User study observations from how humans debug errors in large data flows
“Where are these errors in my output coming from?!” Findings errors in the outputs of the large data flows are a common issue. Large data flows ingest several datasets, which are processed through many code modules which are potentially written by multiple developers.
However, tracing the error back to its origin in the data flow is difficult:
- It is usually performed through trial and error.
- Each intermediate output must be analyzed because the error propagates throughout the data flow.
- A code module that is not the source of the error but propagates the error may be misidentified as the source of the error.
Given these challenges, we built a visual and interactive tool called WhyFlow that helps users identify the modules in the data flow that are propagating errors. After building WhyFlow, we ran a user study and we asked users to identify errors in small toy data flows.
While the users were given small toy data flows, we found it very interesting that even with a visual tool on a small toy data flow with simple errors, users, all of whom are advanced computer science students, had found these debugging tasks time-consuming to complete.
In this article, we want to go in-depth on the specific tasks we gave the users, go over them, and show why we believe debugging data flows stands to be a challenging thing to do even to this day.
A data flow contains code modules that process, transforms, and join the data. The input data sources flow through the data flow from left to right. This data flow joins two database tables, Customer and Store, and then towards the end of the data flow, it counts the number of people per location.
The Customer module reads in the customer table with their personal information such as location and the Store module reads in the store table that contains specific store information. The data flow cleans location details in the customer table with the ValidateLocation module and then the InnerJoinOnLocation module joins both tables by the current location field. Finally, the workflow counts how many matches exist within a certain location with the GroupbyLocationCount module.
Users who use the final outputs of a data flow for other purposes may catch erroneous outputs. Errors propagate into a data flow due to
- a faulty code module or
- an incorrect input, which is due to an upstream faulty code module.
Suppose a store manager notices that there is an erroneous record with a store location that is incorrect. The manager informs the developers so that the module propagating the error would be fixed. In this example, the data flow has an error in the join module, where a left join occurred instead of an inner join.
While this data flow is somewhat tiny with only 5 code modules and less than even 50 data points in total, we would expect users to easily debug errors that manifest in such data flows.

**To be done**
1 - Which code modules does the data-flow debugging text name in its example data flow? List every one.
2 - Can you extend the text on debugging errors in data flows, picking up right after its final sentence?
The data after this text is separate material.

**Supplied material**
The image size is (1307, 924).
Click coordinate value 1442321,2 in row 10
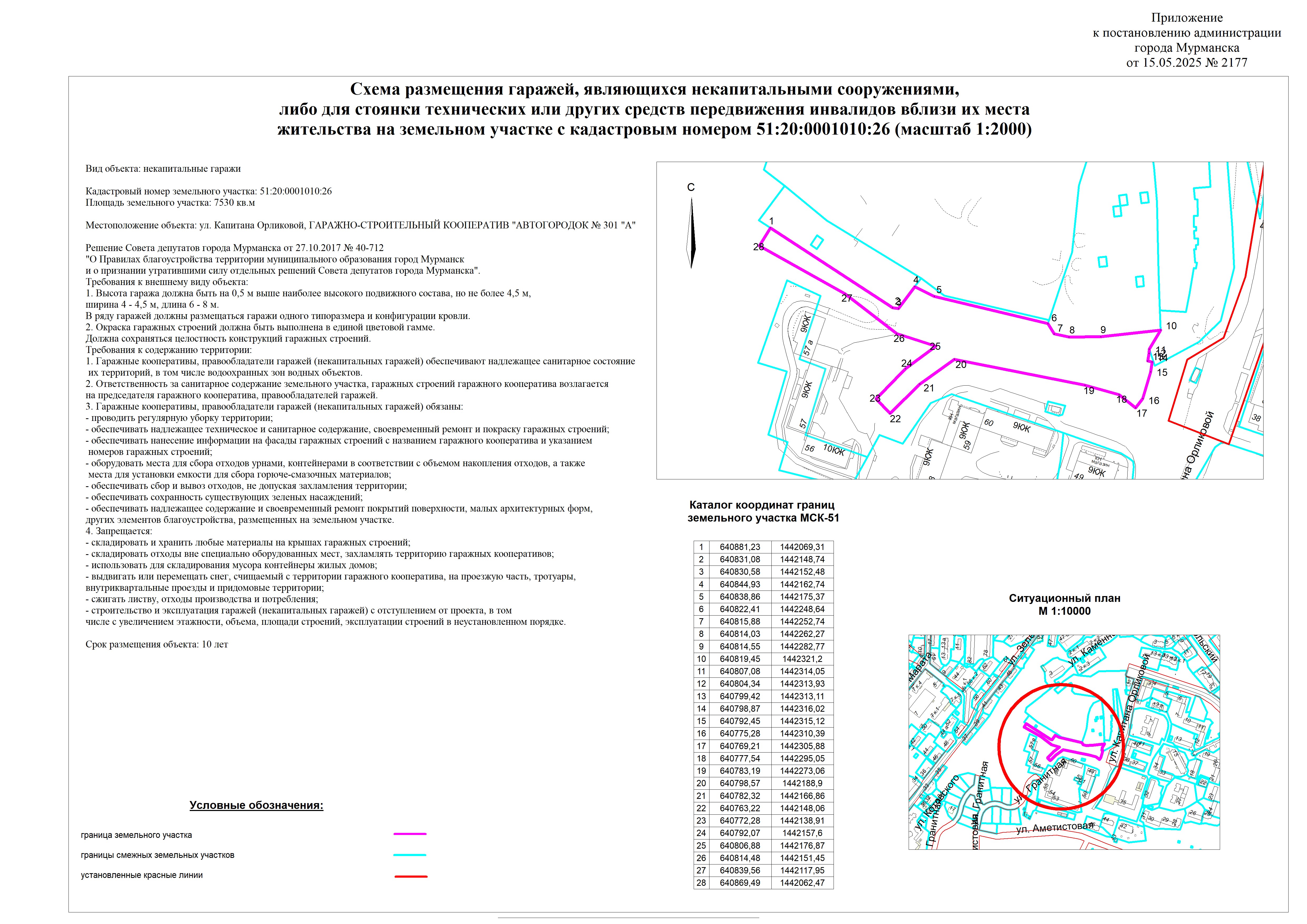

**Per-task answers**
1 - Customer, Store, ValidateLocation, InnerJoinOnLocation, GroupbyLocationCount

2 -
However, when we gave humans these debugging tasks over such data flows, we found this to be a time-consuming task. We even provided them with automatically generated explanations of the error datapoints and easy-to-understand visualizations of the datapoints to help users in the debugging process.
In the following, I will describe the user study we conducted where we asked users to play the role of a developer who needs to identify the source of an error propagated through the data flow. We show from our observations that debugging errors in even small data flows is time-consuming and challenging.
We recruited 10 participants. In the experiment, we asked users to play the role of a debugger who has to find the errors in the data flows.
Our users were presented with two data flows. These two data flows were reproduced from the TPC-Decision Support (TPC-DS) benchmark queries and data set. The TPC-DS benchmark is widely used in systems research and industry to evaluate general purpose decision support systems and big data systems.
In the beginning of the experiment we presented participants with data flows W1 and W2 without any errors in them and asked them to describe each code module’s expected operation and identify the columns it operated on. This exercise helped the participants familiarize themselves with the data flows.
All Possible Code Modules
All the users have taken an introductory database applications course. While the participants were familiar with the standard relational operators, they were not familiar with how they were implemented in the data flows. We provided the users with knowledge of the space of all the possible code modules possible beforehand during the tutorial.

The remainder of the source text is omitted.